Justice, Equity, Inclusion and Belonging in business

 

Why Conduct a Culture Audit? 

 

There are two primary reasons to look at your current culture: 

1. Your current culture seems positive, but you want to create a culture that will best support the accomplishment of your business goals; understanding the current culture is the first step to determine what to keep and what to change.

2. You already believe your current culture is damaged and hurting your success, and you want to take steps to understand why. Damaged cultures are characterized by negativity, complaining, underachievement, less-than-positive relationships, leadership that fails to respect people, low levels of trust, a lack of volunteerism, low contribution of discretionary energy, and usually, in reasonable economic times, high turnover. 

3.  A culture audit can help you find out the degree of belonging your employees feel in the workplace. 

Inclusion: Every member of your organization should be invited actively to participate in all aspects of your organization.

Belonging: Belonging is a key component of inclusion. When employees are truly included, they perceive that the organization cares for them as individuals, their authentic selves. All members of an organization should have the confidence and support to contribute their unique perspectives to every aspect of your organization.

Organizations can only really benefit from their diversity if all members in their community feel they truly belong, feel fully safe, and hence have the confidence to be themselves and say what they are thinking.

 

How we conduct the culture audit?                    

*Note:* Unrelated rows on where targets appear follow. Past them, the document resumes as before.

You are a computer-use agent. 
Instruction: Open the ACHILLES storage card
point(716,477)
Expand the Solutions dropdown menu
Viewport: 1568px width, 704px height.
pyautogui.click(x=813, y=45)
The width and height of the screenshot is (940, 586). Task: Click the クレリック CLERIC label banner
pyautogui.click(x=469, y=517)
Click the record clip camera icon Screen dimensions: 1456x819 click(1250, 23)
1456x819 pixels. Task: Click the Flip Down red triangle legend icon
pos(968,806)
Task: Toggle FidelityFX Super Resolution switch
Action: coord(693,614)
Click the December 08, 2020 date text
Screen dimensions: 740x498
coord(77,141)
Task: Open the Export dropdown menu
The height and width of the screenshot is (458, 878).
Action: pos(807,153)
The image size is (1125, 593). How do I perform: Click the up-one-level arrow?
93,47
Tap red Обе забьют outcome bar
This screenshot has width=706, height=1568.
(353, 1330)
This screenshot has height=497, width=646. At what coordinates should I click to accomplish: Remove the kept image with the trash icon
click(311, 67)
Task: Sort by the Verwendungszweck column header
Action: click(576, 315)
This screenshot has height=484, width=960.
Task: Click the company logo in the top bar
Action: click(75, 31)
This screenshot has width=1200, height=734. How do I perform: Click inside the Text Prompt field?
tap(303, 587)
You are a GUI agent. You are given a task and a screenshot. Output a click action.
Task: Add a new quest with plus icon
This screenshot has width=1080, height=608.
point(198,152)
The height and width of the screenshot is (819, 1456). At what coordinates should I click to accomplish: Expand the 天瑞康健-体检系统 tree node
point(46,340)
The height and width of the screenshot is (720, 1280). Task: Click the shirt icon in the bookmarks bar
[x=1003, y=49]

A culture audit normally requires a variety of methods to assess the current state of the culture in your organization. 

 

To assess your culture, we use, 

 

• Culture walks, observation in the workplace; 

• Culture interviews or focus groups of employees; 

• Individual employee culture interviews; 

• Culture surveys, often developed internally based on       collected information; and 

• Commercially available instruments. 

 

All require listening—carefully and with commitment—with both your eyes and your ears. You can contract the services of a consultant or your internal staff can carry out the audit. Determine the appropriate approach and components for your organization based on discussion with your team and prior experiences in your workplace. More damaged cultures may call for outside intervention, especially if the internal employees have little trust in their leaders. But even a positive culture may benefit from an outsider's outlook and observations. In every organization, it is possible to overlook important cultural components because you are too close to your situation.